The data:
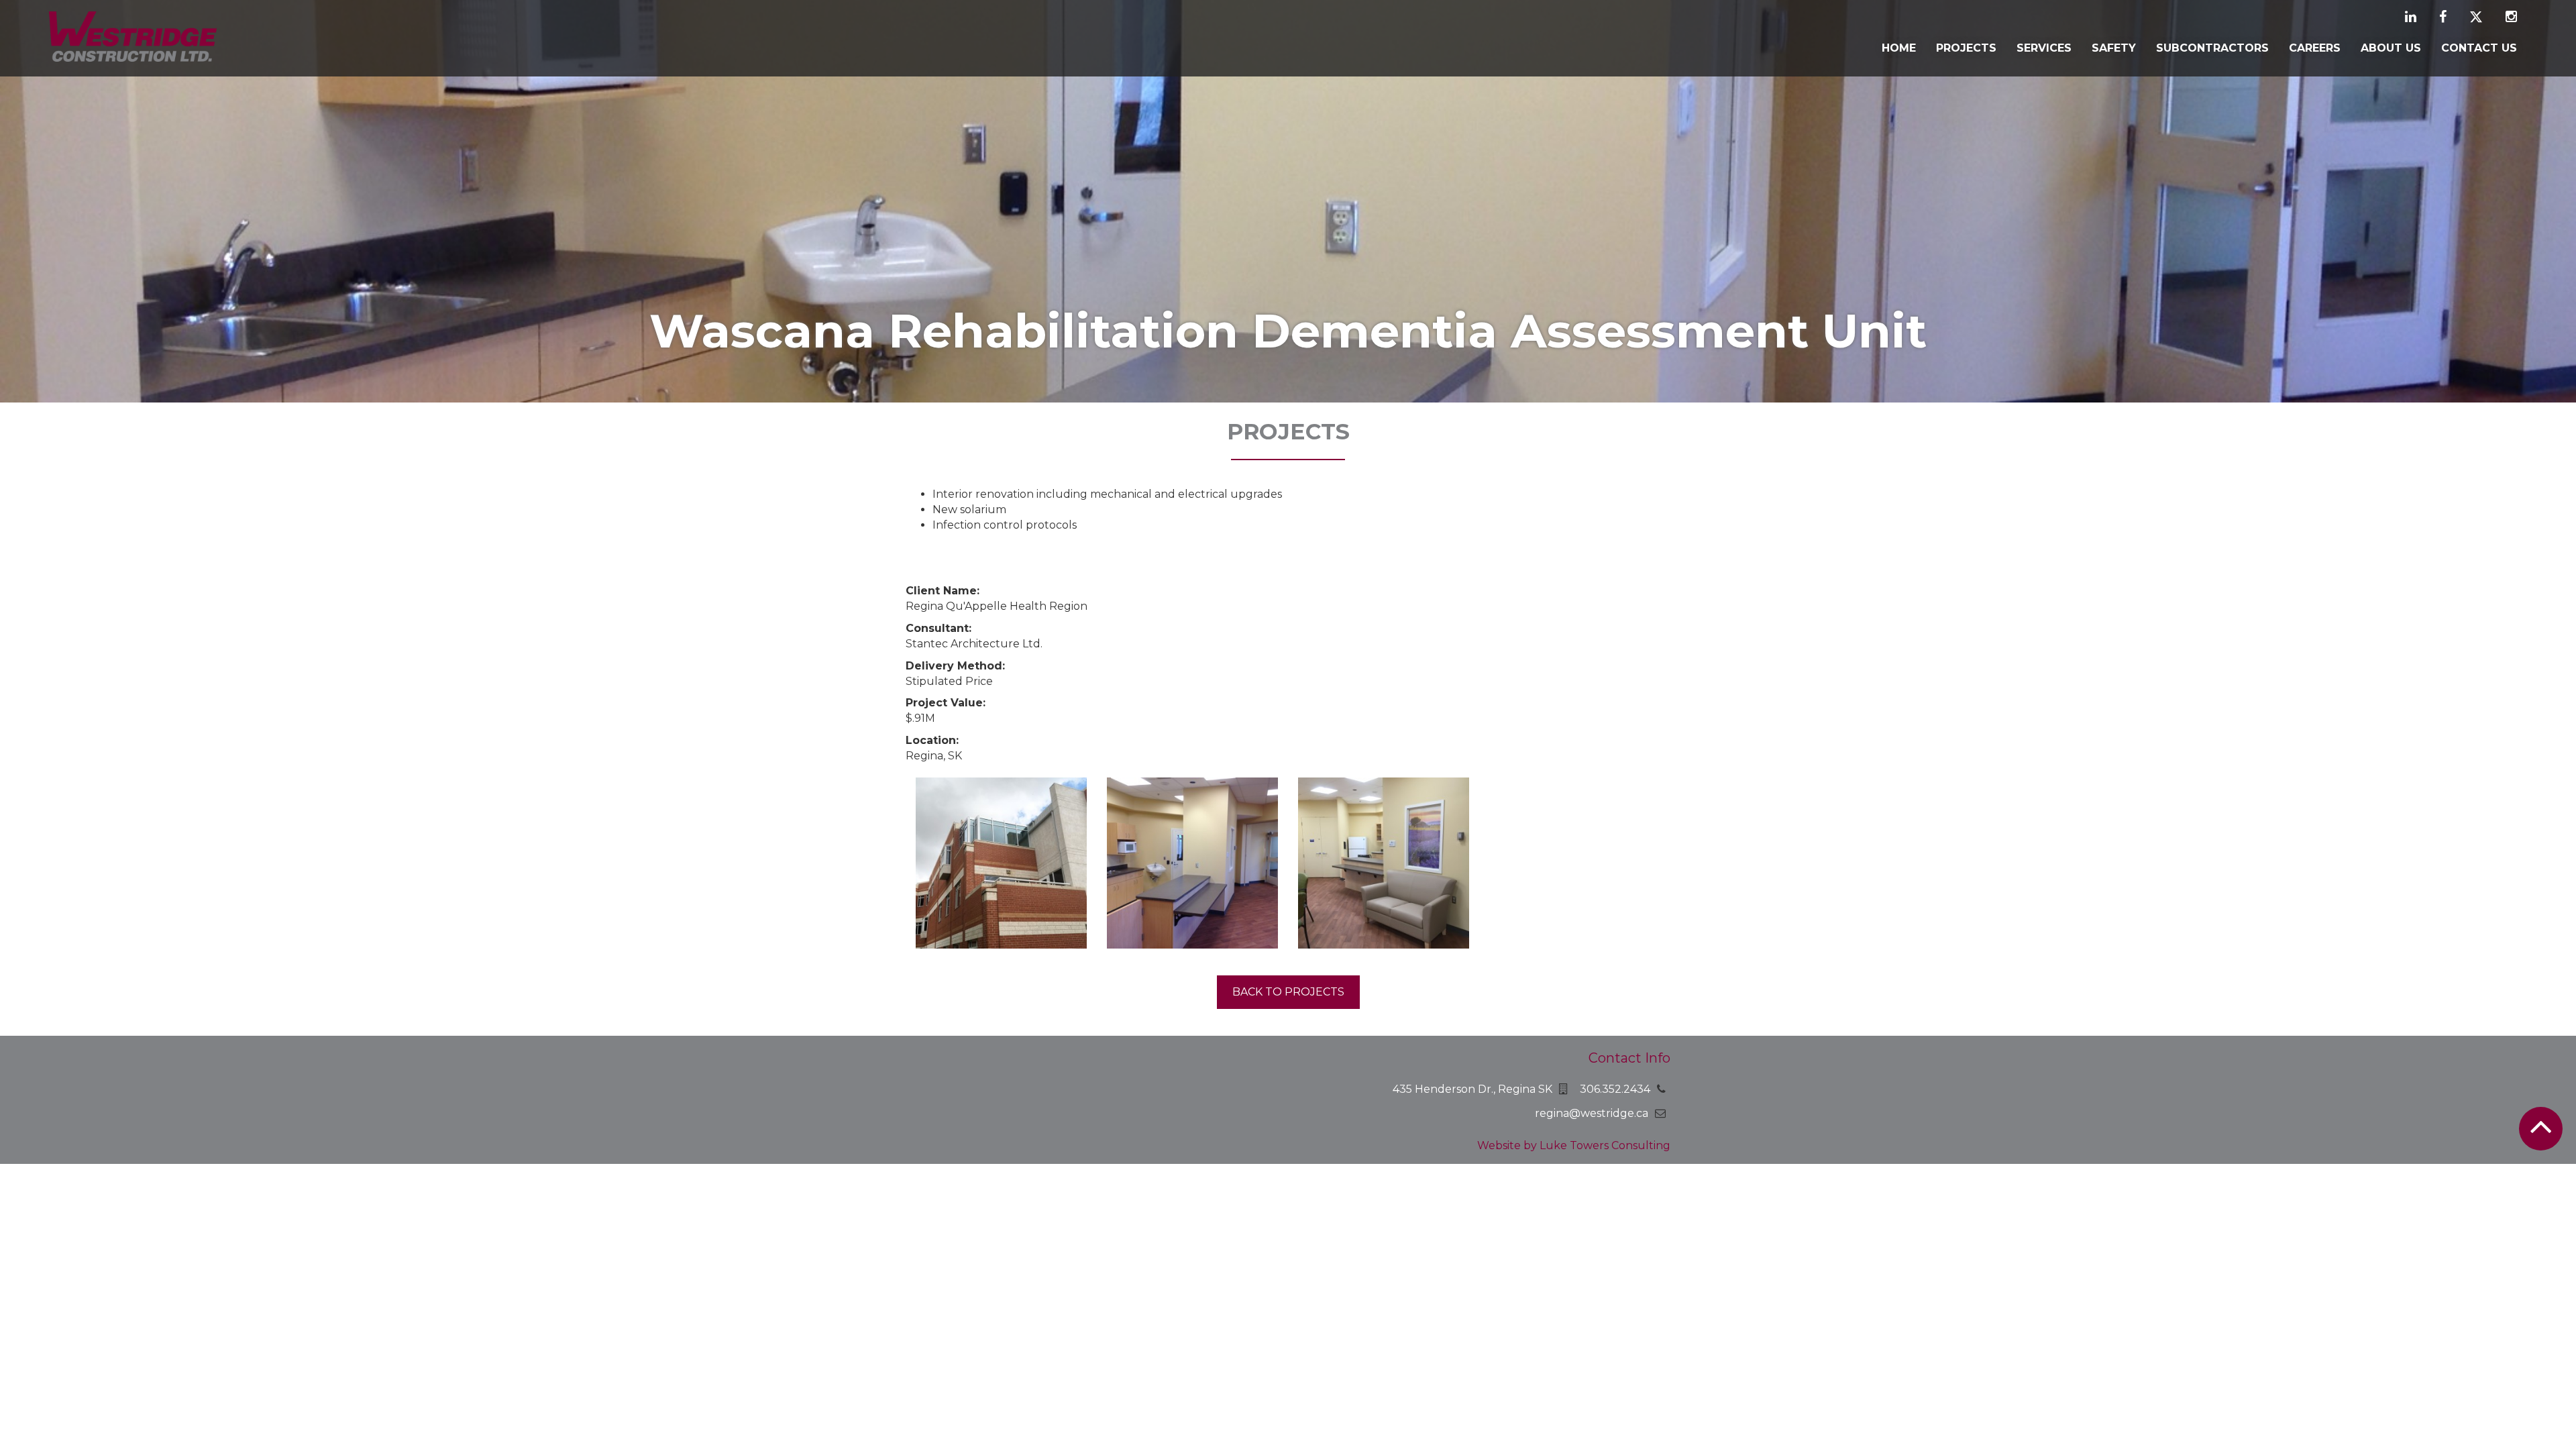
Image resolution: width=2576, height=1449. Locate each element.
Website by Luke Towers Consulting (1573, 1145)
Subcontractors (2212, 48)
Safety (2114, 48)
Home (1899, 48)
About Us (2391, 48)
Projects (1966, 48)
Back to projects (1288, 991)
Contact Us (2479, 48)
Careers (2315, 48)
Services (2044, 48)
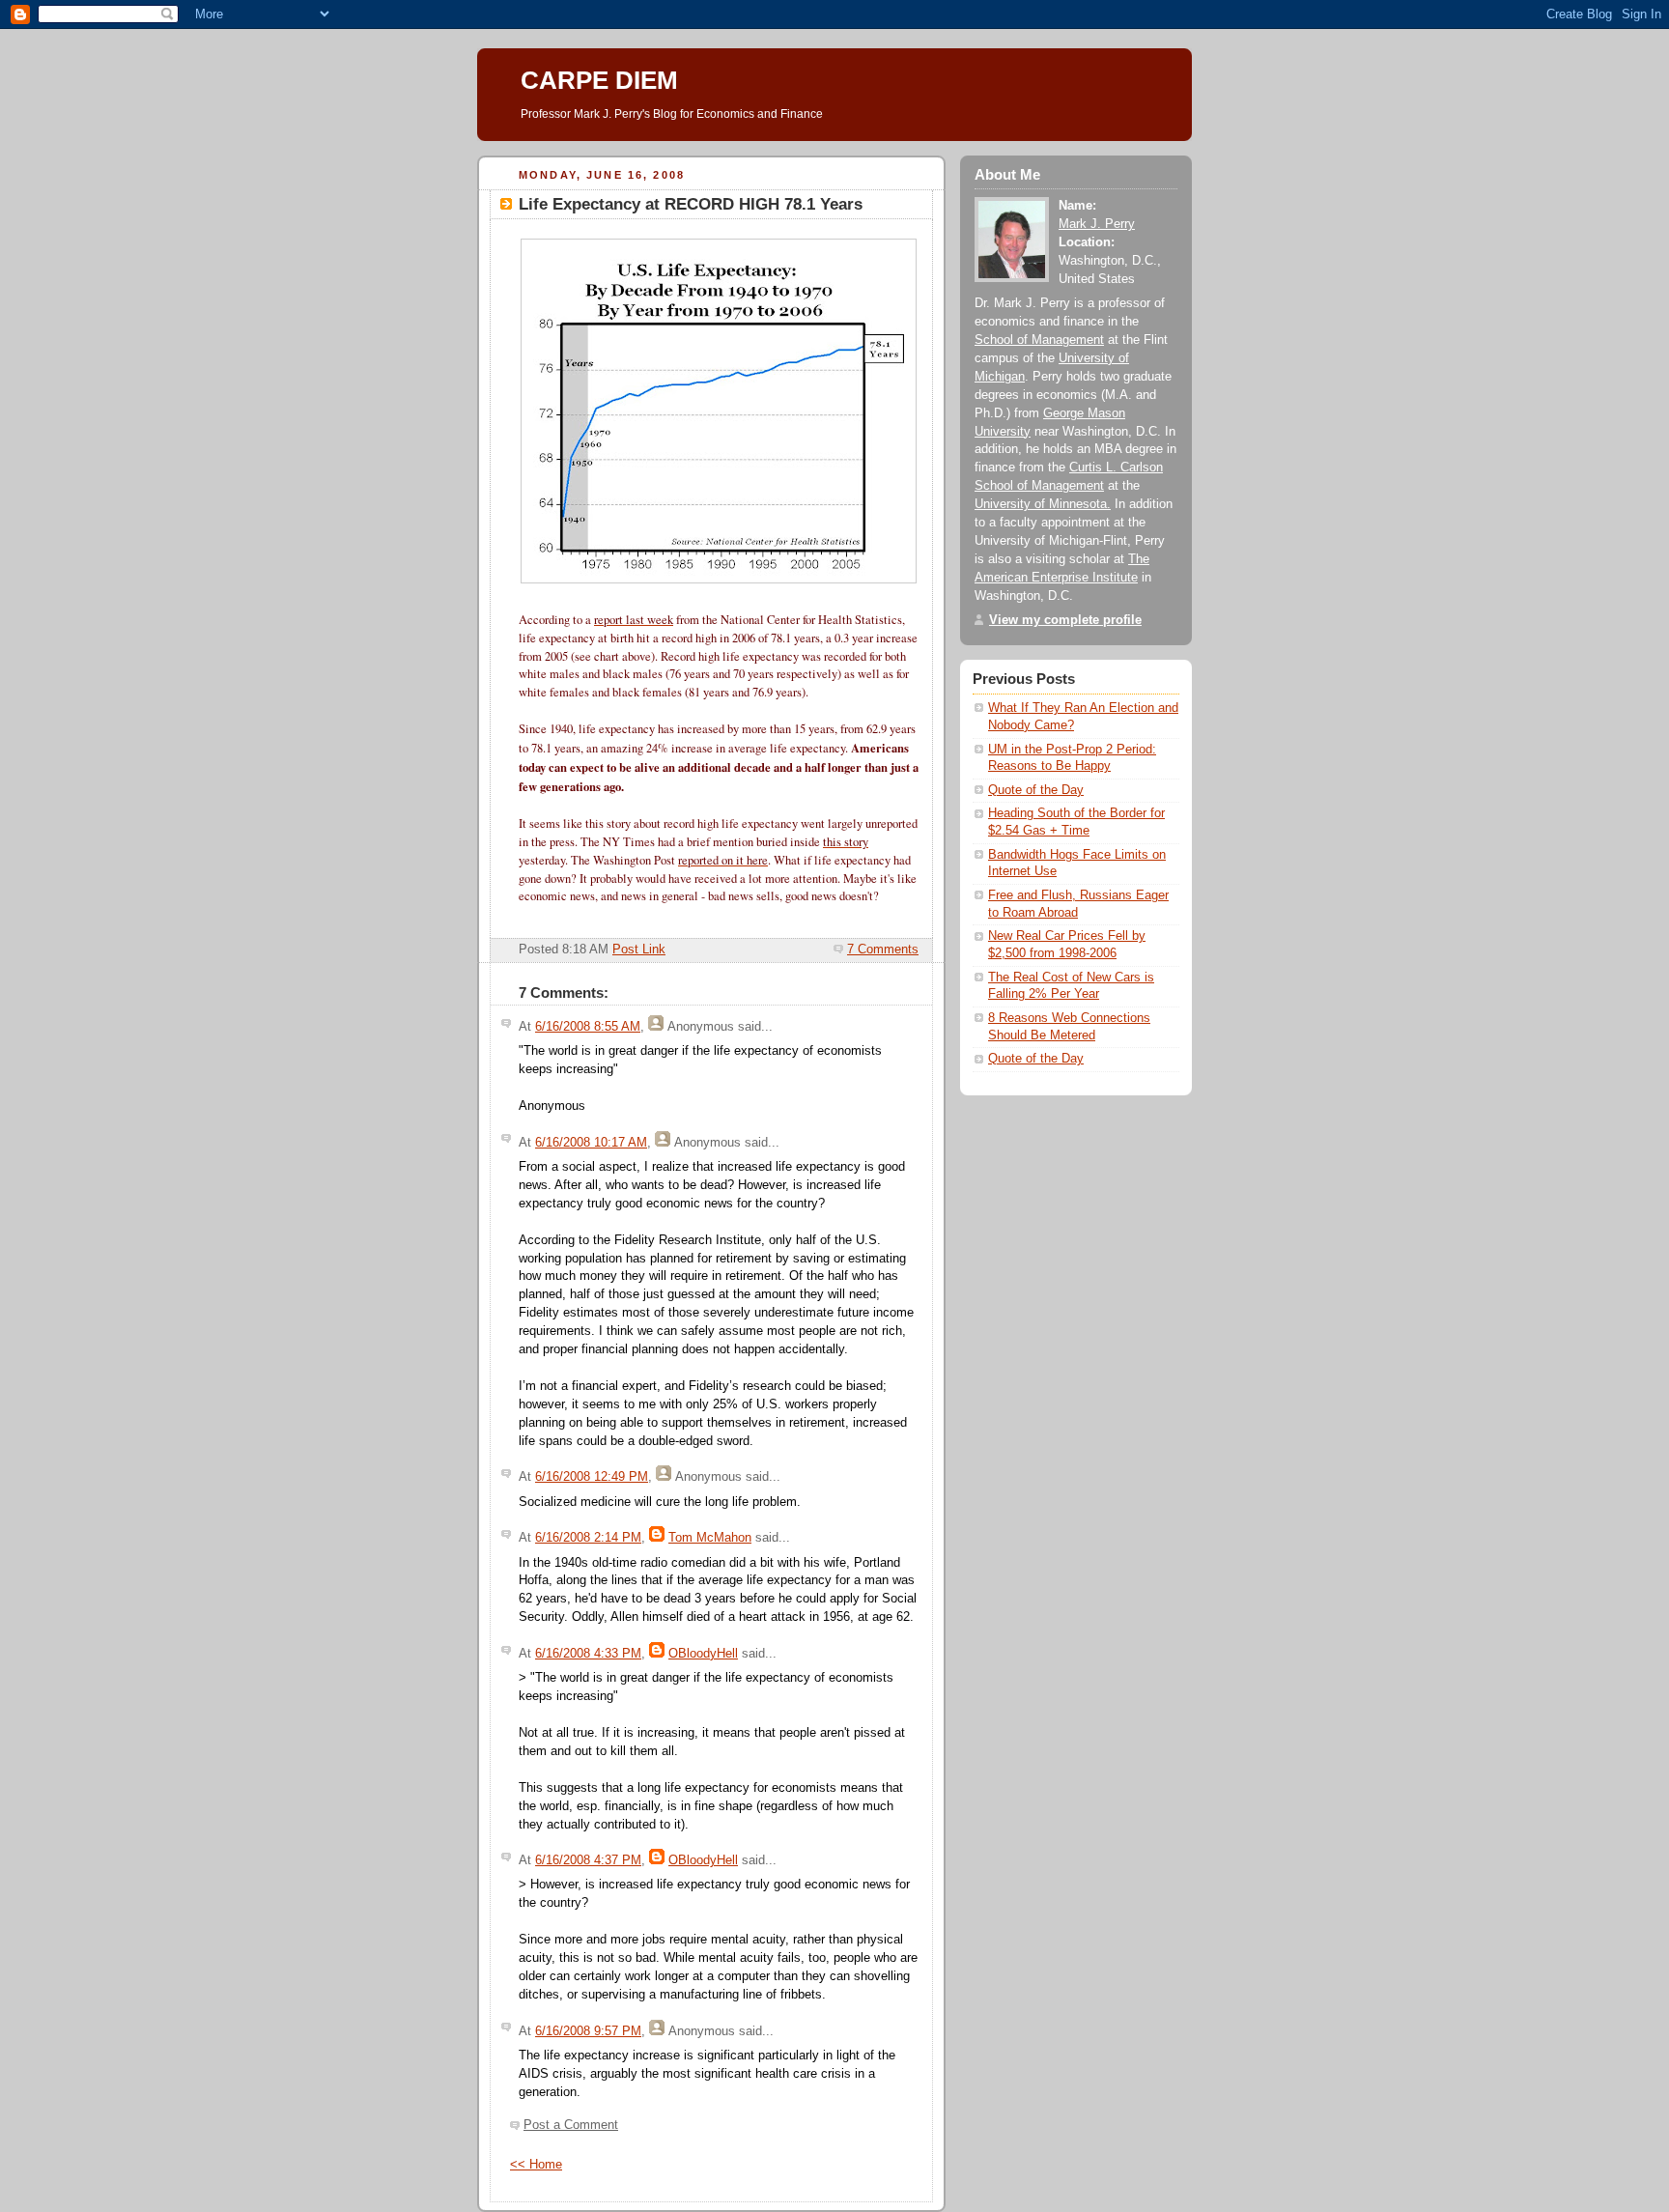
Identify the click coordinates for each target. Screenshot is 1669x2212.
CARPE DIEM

Exercise goal: Filter the records above for "each" and copy every matching line.

Result of this task:
Image resolution: width=2576, height=1449. Locate each element.
Identify the click coordinates for each target. Screenshot is 1669x2212.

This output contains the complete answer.